INDIVIDUAL | Inducted 2011 [Posthumous]

Jon Simmons (1955-1994), a city government liaison to LGBT Chicagoans under three mayors. Before being appointed by Mayor Eugene Sawyer in 1988, he had been Joseph Holmes Dance Theatre’s executive director and a freelance writer and researcher. He was found murdered in Beverly Hills, Calif., while on a 1994 vacation.

Jon Simmons described himself as a “gay Everyman,” but his accomplishments and civic dedication were nothing short of extraordinary. He was born February 15, 1955, in Pittsburgh, Pennsylvania. The resident of Chicago’s Lakeview neighborhood received his bachelor’s degree in English and writing from Columbia College in 1983 and served on the Illinois State Scholarship Commission as a student member from 1983 to 1985. From 1985 to 1988 he was executive director of Chicago’s Joseph Holmes Dance Theatre. He was also a freelance writer for Windy City Times.

Simmons went on to have an enduring influence on the city’s LGBT community by building ties between it and a succession of Chicago mayors: Harold Washington, Eugene Sawyer, and Richard M. Daley. In 1985, he was tapped by Mayor Washington to serve on his groundbreaking Committee on Gay and Lesbian Issues and was subsequently elected to chair the committee. In 1988, after Mayor Sawyer had succeeded Washington in 1987, the new mayor named Simmons as his coordinator for gay and lesbian issues.

The influence that Simmons developed became even greater during the early years of the Richard M. Daley administration. Two years after his 1989 election, Mayor Daley reorganized the Commission on Human Relations, creating the Advisory Council on Gay and Lesbian Issues, and the mayor picked Simmons to serve as its director. The advisory council sponsored, among other things, the Chicago Gay and Lesbian Hall of Fame, which was also created in 1991.

Simmons’s earlier role had helped to lay a foundation, by providing a link between LGBT Chicagoans and the mayor’s office, that aided eventual passage of the historic 1988 measure popularly called the Human Rights Ordinance. The ordinance added sexual orientation to the categories of discrimination explicitly prohibited by city law.
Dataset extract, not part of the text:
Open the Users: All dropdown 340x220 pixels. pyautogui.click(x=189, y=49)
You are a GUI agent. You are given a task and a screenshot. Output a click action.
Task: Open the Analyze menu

He stepped down from his advisory council post in 1991 to pursue a law degree at IIT Chicago-Kent College of Law. By mid-1994, the 39-year-old had graduated and was preparing to take the Illinois bar examination. He decided to take a well-earned vacation. On the night of October 1, 1994, while spending a few days in Los Angeles, where he had been joined by his San Francisco brother before continuing on an intended visit to Hawaii, Simmons was shot to death during a night out. His body was found early the next morning in a Beverly Hills alley. His murder remains unsolved.

Chicago government subsequently honored Simmons with a commemorative street designation. Signs reading “Honorary Jon Simmons Parade” mark each end of West Cornelia Avenue between North Halsted Street and North Broadway in recognition of his legacy.